*Task statement*
The entries must be restated exactly as written.

*Supplied entries*
┏━━

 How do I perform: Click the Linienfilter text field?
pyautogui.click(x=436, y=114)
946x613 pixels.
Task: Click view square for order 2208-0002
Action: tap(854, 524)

┗━━

*Answer to the exercise*
 How do I perform: Click the Linienfilter text field?
pyautogui.click(x=436, y=114)
946x613 pixels.
Task: Click view square for order 2208-0002
Action: tap(854, 524)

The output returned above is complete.